**REQUEST**:
Report every line in the rows below that contains the word "left", copying each such line in full.

**WORKING DATA**:
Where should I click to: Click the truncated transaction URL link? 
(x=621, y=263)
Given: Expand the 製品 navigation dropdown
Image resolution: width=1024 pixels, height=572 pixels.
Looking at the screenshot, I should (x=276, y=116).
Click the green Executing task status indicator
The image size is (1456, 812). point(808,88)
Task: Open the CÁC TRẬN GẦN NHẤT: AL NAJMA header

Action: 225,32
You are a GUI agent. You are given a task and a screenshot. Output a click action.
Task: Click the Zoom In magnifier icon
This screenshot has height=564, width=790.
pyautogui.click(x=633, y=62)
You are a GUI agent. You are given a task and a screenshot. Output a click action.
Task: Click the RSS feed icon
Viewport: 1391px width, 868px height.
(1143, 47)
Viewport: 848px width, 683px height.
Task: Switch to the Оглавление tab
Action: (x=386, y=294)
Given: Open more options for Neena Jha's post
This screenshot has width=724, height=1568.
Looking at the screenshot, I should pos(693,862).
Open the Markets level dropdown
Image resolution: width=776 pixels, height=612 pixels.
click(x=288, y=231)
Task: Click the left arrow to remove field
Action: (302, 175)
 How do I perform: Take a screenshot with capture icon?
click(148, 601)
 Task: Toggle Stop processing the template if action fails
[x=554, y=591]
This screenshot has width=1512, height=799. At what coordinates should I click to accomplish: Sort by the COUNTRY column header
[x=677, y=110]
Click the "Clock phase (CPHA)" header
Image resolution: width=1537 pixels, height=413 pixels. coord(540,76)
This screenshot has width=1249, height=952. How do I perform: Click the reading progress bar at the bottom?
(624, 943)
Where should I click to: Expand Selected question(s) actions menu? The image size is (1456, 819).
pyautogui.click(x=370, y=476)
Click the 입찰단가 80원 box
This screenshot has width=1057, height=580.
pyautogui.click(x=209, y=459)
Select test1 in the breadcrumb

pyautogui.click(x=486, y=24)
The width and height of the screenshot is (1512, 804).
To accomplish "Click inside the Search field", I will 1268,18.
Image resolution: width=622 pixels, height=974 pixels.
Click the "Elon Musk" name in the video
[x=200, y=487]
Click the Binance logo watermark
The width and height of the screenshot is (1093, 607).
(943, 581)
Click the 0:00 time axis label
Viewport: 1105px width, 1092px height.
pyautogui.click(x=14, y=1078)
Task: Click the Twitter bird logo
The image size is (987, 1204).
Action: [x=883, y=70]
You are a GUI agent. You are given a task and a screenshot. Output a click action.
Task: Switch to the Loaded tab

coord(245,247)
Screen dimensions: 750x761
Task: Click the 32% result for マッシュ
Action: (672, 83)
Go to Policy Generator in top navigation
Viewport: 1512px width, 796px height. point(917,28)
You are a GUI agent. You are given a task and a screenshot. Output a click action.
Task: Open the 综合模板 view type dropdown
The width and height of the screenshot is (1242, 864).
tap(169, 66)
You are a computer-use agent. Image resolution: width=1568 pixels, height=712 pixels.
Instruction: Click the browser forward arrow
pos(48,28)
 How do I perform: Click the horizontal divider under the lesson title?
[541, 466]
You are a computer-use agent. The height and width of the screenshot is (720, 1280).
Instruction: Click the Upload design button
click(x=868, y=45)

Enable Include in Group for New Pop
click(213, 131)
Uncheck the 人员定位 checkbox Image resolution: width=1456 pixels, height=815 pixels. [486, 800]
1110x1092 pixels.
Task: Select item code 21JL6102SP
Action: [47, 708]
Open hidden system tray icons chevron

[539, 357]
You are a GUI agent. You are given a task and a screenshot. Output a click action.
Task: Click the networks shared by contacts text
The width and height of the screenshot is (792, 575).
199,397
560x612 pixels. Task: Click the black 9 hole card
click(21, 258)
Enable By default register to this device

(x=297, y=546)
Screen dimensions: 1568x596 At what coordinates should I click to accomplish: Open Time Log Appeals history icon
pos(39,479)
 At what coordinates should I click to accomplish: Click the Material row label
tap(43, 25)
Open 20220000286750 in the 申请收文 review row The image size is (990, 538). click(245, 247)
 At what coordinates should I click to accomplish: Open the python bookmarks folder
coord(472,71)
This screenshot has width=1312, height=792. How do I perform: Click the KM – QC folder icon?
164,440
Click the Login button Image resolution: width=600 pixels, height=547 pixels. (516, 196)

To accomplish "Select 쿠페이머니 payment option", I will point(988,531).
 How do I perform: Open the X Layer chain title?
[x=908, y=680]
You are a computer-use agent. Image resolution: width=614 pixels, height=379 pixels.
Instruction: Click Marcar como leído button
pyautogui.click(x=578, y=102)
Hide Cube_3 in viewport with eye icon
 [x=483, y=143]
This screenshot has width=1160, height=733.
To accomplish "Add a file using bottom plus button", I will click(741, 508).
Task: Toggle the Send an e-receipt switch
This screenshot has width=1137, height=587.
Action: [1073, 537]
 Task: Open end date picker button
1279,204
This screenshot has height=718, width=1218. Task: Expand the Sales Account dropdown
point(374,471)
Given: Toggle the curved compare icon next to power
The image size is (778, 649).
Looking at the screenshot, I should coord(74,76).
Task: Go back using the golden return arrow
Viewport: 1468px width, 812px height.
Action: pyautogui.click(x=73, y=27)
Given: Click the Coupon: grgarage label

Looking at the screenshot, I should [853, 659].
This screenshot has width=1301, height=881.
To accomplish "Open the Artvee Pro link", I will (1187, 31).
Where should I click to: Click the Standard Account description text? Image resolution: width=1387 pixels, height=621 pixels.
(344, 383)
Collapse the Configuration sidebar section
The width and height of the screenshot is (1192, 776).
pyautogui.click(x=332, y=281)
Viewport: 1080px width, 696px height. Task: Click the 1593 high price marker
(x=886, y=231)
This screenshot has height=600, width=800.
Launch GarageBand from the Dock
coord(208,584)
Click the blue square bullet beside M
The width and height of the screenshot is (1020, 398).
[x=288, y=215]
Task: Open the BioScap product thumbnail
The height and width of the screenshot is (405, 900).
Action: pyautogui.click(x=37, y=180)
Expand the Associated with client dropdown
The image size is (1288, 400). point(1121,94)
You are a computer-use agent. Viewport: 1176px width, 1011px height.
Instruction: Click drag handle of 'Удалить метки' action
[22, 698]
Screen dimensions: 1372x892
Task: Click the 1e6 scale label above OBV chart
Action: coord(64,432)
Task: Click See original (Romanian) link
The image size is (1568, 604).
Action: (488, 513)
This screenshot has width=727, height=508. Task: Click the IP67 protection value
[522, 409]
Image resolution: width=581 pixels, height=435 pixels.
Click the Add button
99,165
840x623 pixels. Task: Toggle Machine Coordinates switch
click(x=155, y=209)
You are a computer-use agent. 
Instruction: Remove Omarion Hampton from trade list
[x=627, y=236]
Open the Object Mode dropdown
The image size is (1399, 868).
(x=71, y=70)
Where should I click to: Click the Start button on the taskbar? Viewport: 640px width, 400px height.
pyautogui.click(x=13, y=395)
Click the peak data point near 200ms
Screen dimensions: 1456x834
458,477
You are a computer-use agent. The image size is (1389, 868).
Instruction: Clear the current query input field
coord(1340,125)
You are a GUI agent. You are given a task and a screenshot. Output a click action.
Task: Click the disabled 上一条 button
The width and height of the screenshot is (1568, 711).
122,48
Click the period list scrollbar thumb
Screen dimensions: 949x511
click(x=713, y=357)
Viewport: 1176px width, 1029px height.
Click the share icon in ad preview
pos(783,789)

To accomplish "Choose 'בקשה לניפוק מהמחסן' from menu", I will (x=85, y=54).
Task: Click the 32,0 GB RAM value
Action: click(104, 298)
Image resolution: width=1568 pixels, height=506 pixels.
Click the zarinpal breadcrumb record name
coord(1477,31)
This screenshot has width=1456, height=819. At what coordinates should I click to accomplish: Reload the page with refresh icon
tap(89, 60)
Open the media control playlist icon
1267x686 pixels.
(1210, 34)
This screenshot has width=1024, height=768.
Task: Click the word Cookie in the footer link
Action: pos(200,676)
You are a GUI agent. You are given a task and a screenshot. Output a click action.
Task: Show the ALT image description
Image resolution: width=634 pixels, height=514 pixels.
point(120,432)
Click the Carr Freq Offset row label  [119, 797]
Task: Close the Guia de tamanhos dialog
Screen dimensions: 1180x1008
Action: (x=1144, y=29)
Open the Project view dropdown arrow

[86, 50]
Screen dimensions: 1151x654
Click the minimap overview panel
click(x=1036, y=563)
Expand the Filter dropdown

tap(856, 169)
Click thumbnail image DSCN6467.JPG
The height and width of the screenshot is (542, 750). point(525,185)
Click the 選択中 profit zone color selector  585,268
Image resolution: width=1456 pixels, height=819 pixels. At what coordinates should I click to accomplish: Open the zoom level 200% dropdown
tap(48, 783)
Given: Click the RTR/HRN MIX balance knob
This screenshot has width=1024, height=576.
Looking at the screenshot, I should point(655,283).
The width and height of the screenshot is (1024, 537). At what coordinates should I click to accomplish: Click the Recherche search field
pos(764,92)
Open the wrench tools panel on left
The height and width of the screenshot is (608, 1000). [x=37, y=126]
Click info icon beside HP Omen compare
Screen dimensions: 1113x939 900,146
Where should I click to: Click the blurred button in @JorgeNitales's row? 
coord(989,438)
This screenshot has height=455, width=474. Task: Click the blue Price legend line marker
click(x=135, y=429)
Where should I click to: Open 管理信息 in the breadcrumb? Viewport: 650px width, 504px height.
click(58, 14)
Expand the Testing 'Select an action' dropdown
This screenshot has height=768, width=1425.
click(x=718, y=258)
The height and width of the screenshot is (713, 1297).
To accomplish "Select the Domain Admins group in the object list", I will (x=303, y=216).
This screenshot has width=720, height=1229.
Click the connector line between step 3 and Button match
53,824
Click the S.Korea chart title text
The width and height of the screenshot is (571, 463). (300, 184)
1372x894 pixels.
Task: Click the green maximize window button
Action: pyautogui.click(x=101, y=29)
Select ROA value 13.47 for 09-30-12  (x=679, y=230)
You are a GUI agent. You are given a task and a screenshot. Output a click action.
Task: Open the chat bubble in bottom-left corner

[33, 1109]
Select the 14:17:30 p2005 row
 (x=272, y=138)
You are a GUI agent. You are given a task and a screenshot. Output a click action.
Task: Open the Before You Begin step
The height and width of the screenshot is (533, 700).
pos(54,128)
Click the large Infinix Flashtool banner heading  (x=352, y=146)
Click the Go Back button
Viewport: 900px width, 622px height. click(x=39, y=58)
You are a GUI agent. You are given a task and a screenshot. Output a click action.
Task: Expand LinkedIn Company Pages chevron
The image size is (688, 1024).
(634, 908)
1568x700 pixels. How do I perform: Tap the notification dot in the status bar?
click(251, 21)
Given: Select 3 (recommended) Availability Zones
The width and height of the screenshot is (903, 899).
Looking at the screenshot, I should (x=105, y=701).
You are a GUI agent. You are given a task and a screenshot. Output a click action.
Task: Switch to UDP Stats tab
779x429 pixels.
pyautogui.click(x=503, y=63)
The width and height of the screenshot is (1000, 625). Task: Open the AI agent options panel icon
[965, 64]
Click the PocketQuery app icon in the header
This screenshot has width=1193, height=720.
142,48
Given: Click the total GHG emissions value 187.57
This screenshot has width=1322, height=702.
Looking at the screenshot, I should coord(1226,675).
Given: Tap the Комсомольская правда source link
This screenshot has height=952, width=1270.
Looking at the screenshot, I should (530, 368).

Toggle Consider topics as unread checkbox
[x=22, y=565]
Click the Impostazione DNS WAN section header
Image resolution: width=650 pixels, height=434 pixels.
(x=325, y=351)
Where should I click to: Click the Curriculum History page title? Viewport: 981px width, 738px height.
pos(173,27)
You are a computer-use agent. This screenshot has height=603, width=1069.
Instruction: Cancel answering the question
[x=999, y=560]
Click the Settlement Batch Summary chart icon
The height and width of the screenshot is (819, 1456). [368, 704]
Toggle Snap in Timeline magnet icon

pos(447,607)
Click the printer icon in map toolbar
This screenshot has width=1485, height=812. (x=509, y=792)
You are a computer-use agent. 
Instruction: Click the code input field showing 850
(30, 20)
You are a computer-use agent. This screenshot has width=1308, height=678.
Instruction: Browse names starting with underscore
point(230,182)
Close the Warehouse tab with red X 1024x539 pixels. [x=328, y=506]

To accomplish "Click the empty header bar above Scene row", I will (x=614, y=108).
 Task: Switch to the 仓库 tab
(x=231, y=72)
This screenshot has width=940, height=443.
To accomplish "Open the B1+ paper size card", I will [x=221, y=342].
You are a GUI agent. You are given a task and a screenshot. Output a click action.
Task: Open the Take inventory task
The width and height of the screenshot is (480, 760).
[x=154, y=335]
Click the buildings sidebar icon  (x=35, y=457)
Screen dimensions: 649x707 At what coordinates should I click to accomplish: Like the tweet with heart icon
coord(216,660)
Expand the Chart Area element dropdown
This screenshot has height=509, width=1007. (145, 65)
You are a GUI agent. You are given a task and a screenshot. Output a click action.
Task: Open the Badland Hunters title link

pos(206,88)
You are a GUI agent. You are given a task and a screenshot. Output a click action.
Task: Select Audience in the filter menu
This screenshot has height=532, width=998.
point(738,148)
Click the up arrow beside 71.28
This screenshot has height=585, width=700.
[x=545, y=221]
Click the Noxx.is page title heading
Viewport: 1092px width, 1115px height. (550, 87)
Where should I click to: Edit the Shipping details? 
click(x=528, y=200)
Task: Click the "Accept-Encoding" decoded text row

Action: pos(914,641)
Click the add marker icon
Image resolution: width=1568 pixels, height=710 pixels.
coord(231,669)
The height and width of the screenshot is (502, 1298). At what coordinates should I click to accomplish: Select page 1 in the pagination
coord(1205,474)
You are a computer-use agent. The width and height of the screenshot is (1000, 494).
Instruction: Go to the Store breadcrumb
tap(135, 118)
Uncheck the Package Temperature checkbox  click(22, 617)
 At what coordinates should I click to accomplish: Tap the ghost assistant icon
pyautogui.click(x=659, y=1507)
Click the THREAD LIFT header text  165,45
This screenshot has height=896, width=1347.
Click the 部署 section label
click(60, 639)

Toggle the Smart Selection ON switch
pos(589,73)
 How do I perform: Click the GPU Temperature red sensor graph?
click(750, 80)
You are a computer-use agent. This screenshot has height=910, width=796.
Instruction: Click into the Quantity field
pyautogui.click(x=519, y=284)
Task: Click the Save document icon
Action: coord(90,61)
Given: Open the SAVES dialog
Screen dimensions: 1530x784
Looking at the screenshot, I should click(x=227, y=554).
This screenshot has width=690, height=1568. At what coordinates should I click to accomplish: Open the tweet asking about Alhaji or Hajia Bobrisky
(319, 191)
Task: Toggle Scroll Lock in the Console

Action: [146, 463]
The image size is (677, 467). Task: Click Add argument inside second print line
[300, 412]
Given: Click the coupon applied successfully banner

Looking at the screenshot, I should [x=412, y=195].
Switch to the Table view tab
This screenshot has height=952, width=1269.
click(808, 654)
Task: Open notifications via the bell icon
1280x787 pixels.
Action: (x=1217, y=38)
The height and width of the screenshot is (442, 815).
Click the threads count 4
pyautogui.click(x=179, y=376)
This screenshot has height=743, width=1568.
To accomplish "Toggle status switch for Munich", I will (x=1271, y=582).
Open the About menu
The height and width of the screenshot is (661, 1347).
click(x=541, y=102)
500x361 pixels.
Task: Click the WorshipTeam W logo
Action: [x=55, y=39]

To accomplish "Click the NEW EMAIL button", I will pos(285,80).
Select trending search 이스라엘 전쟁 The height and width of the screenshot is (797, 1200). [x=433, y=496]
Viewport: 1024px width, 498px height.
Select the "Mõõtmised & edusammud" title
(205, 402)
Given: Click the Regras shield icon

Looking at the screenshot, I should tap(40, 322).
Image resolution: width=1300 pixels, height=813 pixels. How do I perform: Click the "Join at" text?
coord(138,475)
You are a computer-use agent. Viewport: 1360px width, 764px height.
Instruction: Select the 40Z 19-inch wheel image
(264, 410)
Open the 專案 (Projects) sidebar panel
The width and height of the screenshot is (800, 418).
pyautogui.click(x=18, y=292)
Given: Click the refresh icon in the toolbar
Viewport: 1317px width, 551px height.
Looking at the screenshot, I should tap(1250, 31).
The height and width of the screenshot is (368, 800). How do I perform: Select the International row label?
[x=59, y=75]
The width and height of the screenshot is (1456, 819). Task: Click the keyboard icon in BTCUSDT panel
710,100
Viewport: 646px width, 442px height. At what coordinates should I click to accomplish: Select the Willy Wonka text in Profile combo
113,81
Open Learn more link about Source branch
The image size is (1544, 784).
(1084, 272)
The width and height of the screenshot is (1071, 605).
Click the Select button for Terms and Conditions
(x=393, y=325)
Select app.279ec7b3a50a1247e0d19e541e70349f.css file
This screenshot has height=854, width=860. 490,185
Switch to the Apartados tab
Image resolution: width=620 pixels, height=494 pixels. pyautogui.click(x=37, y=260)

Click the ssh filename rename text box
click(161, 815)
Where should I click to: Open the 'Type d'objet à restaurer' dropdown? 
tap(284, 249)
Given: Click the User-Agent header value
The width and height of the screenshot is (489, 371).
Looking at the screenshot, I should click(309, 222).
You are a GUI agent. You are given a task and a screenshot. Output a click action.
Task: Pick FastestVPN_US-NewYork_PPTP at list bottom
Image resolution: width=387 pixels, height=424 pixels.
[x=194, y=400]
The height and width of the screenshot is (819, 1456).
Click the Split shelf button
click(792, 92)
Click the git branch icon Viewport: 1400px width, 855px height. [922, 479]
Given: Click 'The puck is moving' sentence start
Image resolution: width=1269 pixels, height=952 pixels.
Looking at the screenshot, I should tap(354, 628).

**REPLY**:
Task: Click the left arrow to remove field
Open the wrench tools panel on left
Task: Open the chat bubble in bottom-left corner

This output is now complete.